SINGAPORE - Prices of completed small condo units and apartments have gone from being the most resilient segment in an NUS price index during 2013 and 2014 to being the worst performer last year.
Based on the latest flash estimates for December 2015 from the National University of Singapore (NUS) for its Singapore Residential Price Index (SRPI) series, the sub-index for small units of up to 506 square feet islandwide slipped 4.3 per cent last year.
This is a larger drop compared with declines of 3.6 per cent in the index for the Central Region (excluding small units) and 3 per cent for the Non-Central Region (again excluding small units).
The Central Region is defined as Districts 1-4 (including the financial district and Sentosa Cove) and the traditional prime residential districts of 9, 10 and 11 by the NUS' Institute of Real Estate Studies, which minted the SRPI series tracking prices of completed non-landed private homes.
The Overall SRPI shed 3.3 per cent in 2015.
DTZ South-east Asia chief executive Ong Choon Fah said the finding was not surprising. "When these small apartments and condos are completed, people get to see just how small they are. And we are starting to find small units in the suburbs; it is a question of who is going to occupy them. If they are put up for rental, potential tenants may find that for the same rental outlay, they can lease a much bigger HDB flat."
In 2014, the small unit SRPI eased 4.1 per cent, which was a smaller drop compared with the declines of 5.6 per cent in the Central Region, 4.5 per cent in the Non-Central Region and 5 per cent for the Overall index.
In 2013, the small unit index was the star performer, rising 3 per cent. Prices in the Non-Central Region were flat, while those in the Central Region fell 1.9 per cent. The Overall SRPI fell 0.9 per cent in that year.
For December 2015, the Overall SRPI dipped 0.4 per cent over the previous month. Prices fell 0.6 per cent in the Central Region and 0.2 per cent in the Non-Central Region. The small unit index was flat.

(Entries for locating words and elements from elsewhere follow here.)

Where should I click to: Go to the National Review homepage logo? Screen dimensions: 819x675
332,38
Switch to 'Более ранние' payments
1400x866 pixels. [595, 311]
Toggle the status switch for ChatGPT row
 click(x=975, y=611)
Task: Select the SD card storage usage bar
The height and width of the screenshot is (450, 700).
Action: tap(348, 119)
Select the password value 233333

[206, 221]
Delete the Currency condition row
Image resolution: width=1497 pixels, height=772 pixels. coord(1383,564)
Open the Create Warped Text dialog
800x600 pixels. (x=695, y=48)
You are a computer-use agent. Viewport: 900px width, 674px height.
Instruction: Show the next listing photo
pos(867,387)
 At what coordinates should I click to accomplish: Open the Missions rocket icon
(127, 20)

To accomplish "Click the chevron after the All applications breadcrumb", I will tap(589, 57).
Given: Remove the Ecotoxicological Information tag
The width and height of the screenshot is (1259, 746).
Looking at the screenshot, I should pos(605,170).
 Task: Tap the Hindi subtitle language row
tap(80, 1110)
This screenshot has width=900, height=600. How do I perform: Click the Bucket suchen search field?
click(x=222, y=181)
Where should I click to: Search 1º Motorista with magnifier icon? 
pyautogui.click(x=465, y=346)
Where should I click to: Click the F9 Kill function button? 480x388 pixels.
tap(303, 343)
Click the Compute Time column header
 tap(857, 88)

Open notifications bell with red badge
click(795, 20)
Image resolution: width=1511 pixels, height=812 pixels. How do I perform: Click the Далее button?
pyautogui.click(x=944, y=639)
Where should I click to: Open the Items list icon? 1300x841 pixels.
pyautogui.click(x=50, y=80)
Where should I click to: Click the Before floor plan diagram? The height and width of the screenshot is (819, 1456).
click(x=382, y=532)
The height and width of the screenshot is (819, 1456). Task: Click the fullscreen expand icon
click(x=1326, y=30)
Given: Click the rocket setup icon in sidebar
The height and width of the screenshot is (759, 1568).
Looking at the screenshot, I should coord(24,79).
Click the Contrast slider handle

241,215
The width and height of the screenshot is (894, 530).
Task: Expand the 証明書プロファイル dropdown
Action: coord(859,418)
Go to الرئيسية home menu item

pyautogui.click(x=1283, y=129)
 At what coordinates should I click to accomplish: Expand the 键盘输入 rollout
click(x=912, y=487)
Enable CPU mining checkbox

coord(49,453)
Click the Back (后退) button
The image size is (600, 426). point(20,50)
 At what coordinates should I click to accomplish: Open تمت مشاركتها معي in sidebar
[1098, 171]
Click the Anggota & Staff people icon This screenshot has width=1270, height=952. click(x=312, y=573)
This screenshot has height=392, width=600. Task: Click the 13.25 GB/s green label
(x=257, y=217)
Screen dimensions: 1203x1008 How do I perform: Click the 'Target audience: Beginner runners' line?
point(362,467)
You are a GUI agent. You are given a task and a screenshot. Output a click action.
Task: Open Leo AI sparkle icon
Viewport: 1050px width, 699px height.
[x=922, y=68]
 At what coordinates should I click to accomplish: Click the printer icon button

Mrs Ong is not sanguine about prospects for completed small condos and apartments in the suburban areas. As more of these are completed, and if their owners do not wish to live in them or find it challenging to get a tenant, they may be prepared to cut their loss or take a small profit if there is one and sell their property. "Whether these properties are occupied or not, there is still a holding cost; you have to pay your maintenance charges, property tax and mortgage instalment."